- Born: 1555
- Died: c. 1638 Dyrham, Gloucestershire, England
- Allegiance: England
- Branch: Royal Navy
- Rank: Vice-Admiral

= John Wynter =

Vice-Admiral Sir John Wynter (or Winter; 1555–1638) was an explorer and naval officer in the English Navy Royal. As a ship's captain in the Drake expedition of 1577–1580, he was the first European to cross the Strait of Magellan from west to east.

==Career==
John Wynter was Captain of the Elizabeth which accompanied Francis Drake (in the Golden Hind) appointed as his Vice-Admiral on his voyage around the world in 1577. In July 1578, Drake sent Wynter ashore where he learned from indigenous people that they ate the astringent bark Winter's bark. The bark would likely aid the Golden Hind and the Elizabeth in avoiding scurvy among their crews. Wynter was separated from Drake at the Straits of Magellan.
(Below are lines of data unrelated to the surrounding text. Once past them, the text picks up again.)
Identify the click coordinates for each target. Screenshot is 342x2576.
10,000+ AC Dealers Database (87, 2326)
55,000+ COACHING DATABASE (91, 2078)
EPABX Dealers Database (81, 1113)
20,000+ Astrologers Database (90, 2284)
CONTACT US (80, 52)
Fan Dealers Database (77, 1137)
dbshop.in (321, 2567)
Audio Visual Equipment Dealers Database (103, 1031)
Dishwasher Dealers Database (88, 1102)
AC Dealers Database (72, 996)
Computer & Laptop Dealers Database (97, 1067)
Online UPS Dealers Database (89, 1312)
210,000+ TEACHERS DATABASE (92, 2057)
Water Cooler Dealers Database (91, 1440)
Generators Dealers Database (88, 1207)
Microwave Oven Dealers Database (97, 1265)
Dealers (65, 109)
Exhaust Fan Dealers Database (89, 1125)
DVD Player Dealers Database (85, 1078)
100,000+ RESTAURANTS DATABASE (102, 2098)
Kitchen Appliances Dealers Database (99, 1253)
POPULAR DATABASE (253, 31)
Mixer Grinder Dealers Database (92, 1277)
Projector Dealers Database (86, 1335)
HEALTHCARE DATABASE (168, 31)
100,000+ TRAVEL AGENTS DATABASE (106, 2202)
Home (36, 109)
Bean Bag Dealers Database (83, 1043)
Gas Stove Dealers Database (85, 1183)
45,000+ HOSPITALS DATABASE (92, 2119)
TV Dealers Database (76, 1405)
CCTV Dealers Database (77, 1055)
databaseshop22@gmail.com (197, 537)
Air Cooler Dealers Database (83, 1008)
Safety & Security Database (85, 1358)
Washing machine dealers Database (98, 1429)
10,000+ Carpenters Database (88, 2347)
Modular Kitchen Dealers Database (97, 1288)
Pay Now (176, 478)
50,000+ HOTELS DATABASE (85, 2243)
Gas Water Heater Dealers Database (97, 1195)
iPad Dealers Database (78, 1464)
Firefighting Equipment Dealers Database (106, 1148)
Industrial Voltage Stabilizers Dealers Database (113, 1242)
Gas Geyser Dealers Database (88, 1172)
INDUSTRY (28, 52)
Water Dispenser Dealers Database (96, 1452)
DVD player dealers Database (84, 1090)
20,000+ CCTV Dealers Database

Wynter was one of three leaders of the expedition, together with Drake and Thomas Doughty. Drake's status as a commoner caused friction with the two noblemen. Drake in July 1578 asserted full control of the expedition and had Doughty executed for mutiny. The ships passed through the Strait of Magellan, but a terrible storm caused Elizabeth to lose contact with the rest of the fleet on October 7. Laurence Bergreen in his book In Search of a Kingdom asserts that Wynter took advantage of circumstances to head back to England. Wynter "had determined that the two of them could not exist as cocaptains, not after what happened to Doughty." His decision persisted "full sore against the mariners' minds."

Bergreen's description conflicts with that of Stephen Coote. According to Coote, Wynter hoped to regroup with the fleet. He intended to sail on to the East Indies and rendezvous with Drake there, but fearing an all out mutiny he reluctantly headed back to England.

"The Vanguard's lieutenant, John Wynter, who also commanded the Elizabeth with Drake in 1578, and returned through the straits of Magellan, was Wynter's nephew, the son of Wynter's brother George, who in 1571 bought the manor of Dyrham in Gloucestershire. Kingsley, in 'Westward Ho !' has confused the uncle and nephew, and speaks of the man who commanded the fleet at Smerwick as the same that turned back through the straits of Magellan (cf. Cal. State Papers, Simancas, iii. 340-1)."

Wynter returned to Plymouth in June 1580.

==Family==
The son of Sir George Wynter (1527–1581) of Lydney (1527–1581) and Anne (1537–1581), daughter of Richard Brayne (d. 1570) of Bristol. His uncle was the Admiral Sir William Wynter. His grandparents were Captain John Wynter, Treasurer of the Navy or Treasurer of Marine Causes, and Alice Tyrrell or Tirry (1500–1561).

He married Mary, the daughter of Sir William Brouncker. He died in 1619 and was succeeded by his eldest son George (1593–1638), High Sheriff of Gloucestershire 1631–2.